Because eRVSP had the highest PPV (Table 2), we determined the proportion of patients with RHC-PAH who were missed when using eRVSP cutoffs but fell within the PFT measures (Table 3). In the PHAROS cohort, 55 (93%) of the 59 patients with RHC-PAH had an eRVSP > 35 mm Hg and 4 (7%) had eRVSP ≤ 35 mm Hg. Of the 4 patients missed, 2 (50%) were identified by DLCO-predicted < 60% or FVC%/DLCO% ratio ≥ 1.6. In the Cochin cohort, however, there were only 10 patients with RHC-PAH, of which 100% were identified by an eRVSP > 35 mm Hg. As the eRVSP threshold increased, the number of patients with RHC-PAH that were missed increased simultaneously. Using as criteria eRVSP > 50 mm Hg, 18 (31%) patients in the PHAROS cohort with RHC-PAH were missed, of which 12 (67%) were identified by DLCO-predicted < 60% and 13 (72%) were identified by FVC%/DLCO% ratio ≥ 1.6. In the Cochin cohort, 7 (70%) patients were missed using eRVSP > 50 mm Hg; however, they were all identified when DLCO-predicted < 60% was used.

View this table:
Table 3.

Patients captured by transthoracic echocardiogram (TTE) and pulmonary function test (PFT) measurements in the 2 cohorts.

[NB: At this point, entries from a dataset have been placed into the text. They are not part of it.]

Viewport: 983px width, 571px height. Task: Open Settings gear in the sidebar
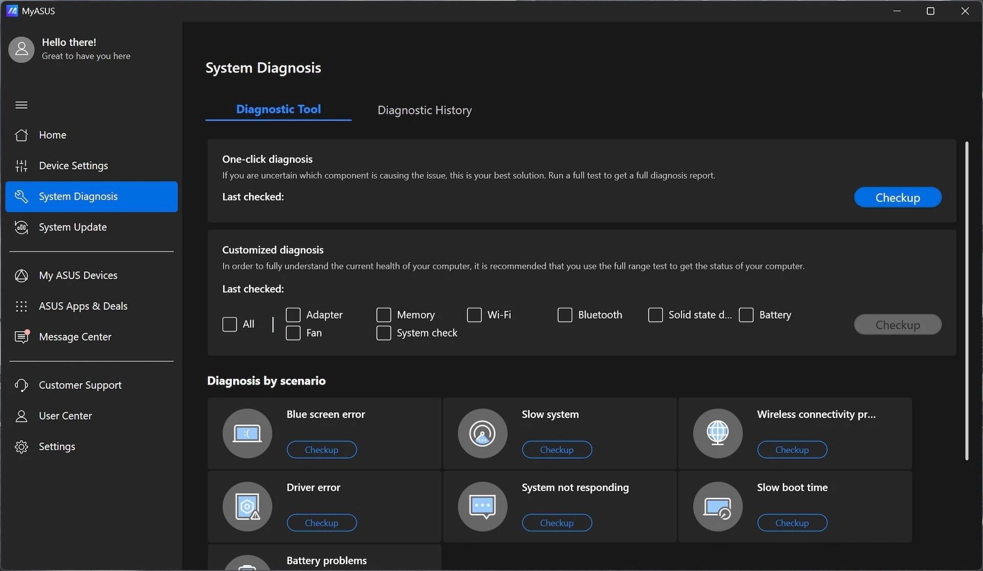pyautogui.click(x=22, y=446)
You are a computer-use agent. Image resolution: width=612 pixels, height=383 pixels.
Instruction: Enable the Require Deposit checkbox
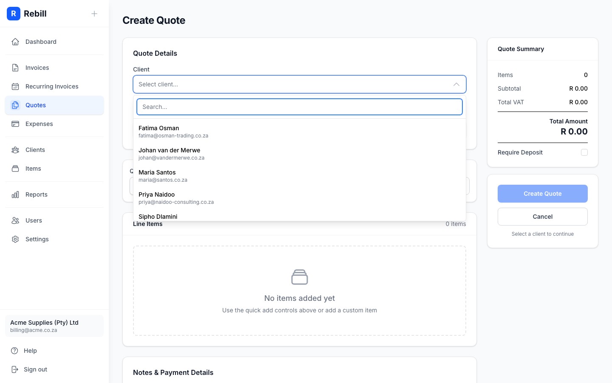[x=584, y=152]
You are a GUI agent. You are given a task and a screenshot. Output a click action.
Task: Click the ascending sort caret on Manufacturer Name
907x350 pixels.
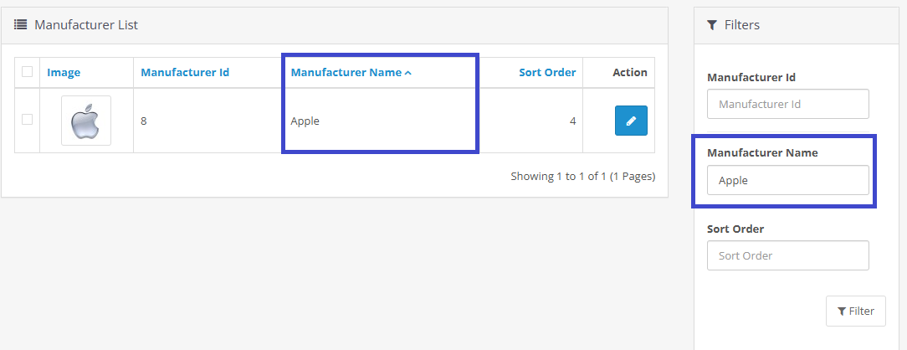click(x=408, y=73)
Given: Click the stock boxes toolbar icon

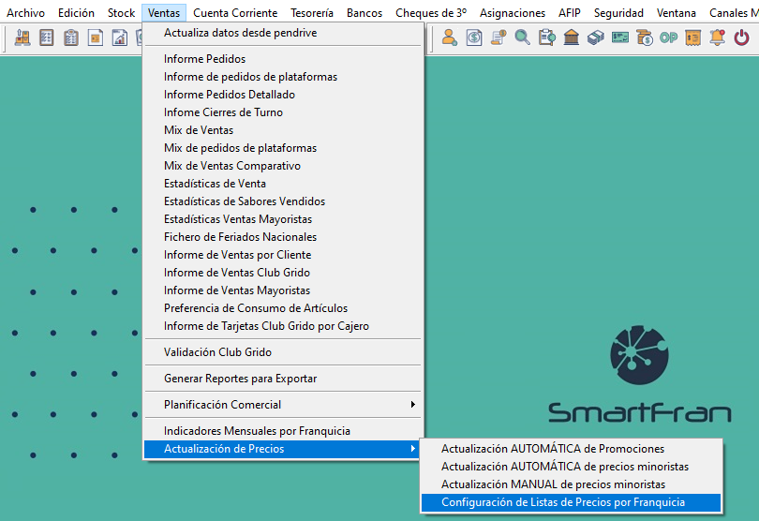Looking at the screenshot, I should coord(22,37).
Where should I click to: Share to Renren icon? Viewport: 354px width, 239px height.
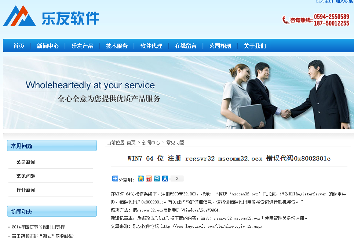pyautogui.click(x=165, y=179)
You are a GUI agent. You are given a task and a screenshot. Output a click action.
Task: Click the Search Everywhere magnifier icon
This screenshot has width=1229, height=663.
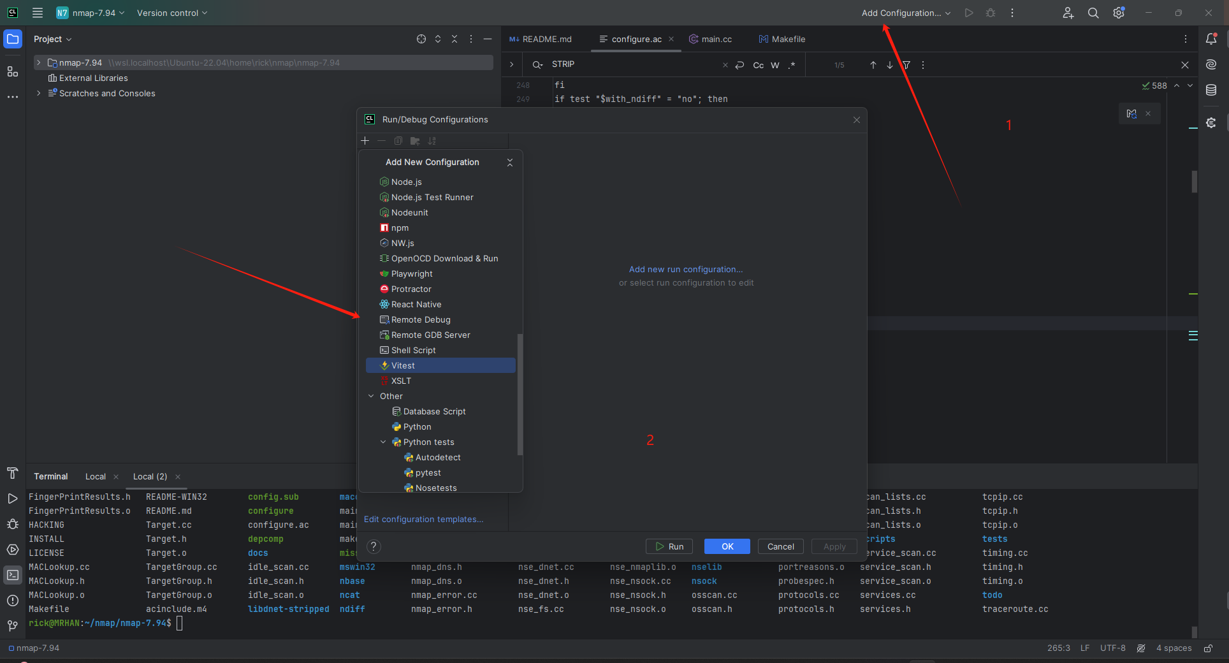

We developed a matrix of TTE and PFT measures to assess if combination would improve the NPV (Table 4). By combining both TTE and PFT measures, we were able to improve the NPV over eRVSP or PFT measures alone. With an eRVSP > 50 mm Hg, 36% of patients with PAH were missed; however, a combination of eRVSP > 50 mm Hg with FVC%/DLCO% ≥ 1.6 captured 91% of patients (Table 4).

View this table:
Table 4.

Positive and negative predictive values of combination of transthoracic echocardiogram (TTE) and pulmonary function test (PFT) measurements.

We next evaluated baseline demographics, clinical laboratory results, eRVSP, ratio of FVC%/DLCO%, or DLCO% predicted for their ability of predicting PAH. For this goal, we fit a univariate logistic regression model (outcome variable: PAH vs no PH) on the combined database comprising the 2 cohorts (n = 248). A positive ACA increased the odds of having PAH, as well as having a greater FVC%/DLCO% ratio and having eRVSP > 40 mm Hg (Table 5). In contrast, the presence of ATA decreases the likelihood of having PAH (Table 5). In the multivariate logistic regression model (PAH vs no PH), the significant predictors for PAH were eRVSP > 40 mm Hg (OR 29.2; 95% CI 11.2, 76.3; and the ratio of FVC%/DLCO% ≥ 1.6; OR: 2.89; 95% CI for OR 1.12, 7.46) after adjusting for age, disease duration, ACA, and ATA (Table 6).

View this table:
Table 5.

Univariate logistic regression for association with pulmonary arterial hypertension (PAH).

View this table:
Table 6.

Multivariate logistic regression for association with pulmonary arterial hypertension (PAH).

DISCUSSION

Patients with SSc have a high risk of developing PAH, and current guidelines recommend a TTE on a yearly basis or at the appearance of symptoms in SSc6,7. Several cohort studies have suggested an eRVSP cutoff of 40 mm Hg (with calculated tricuspid velocity of 2.73–3.0 m/s, assuming right atrial pressure of 5–10 mm Hg), should be referred for RHC20,21,22,23. However, TTE can be nonspecific and can overestimate or underestimate the eRVSP on RHC24,25. As such, better, more predictive noninvasive tests or combinations of tests are needed to screen patients.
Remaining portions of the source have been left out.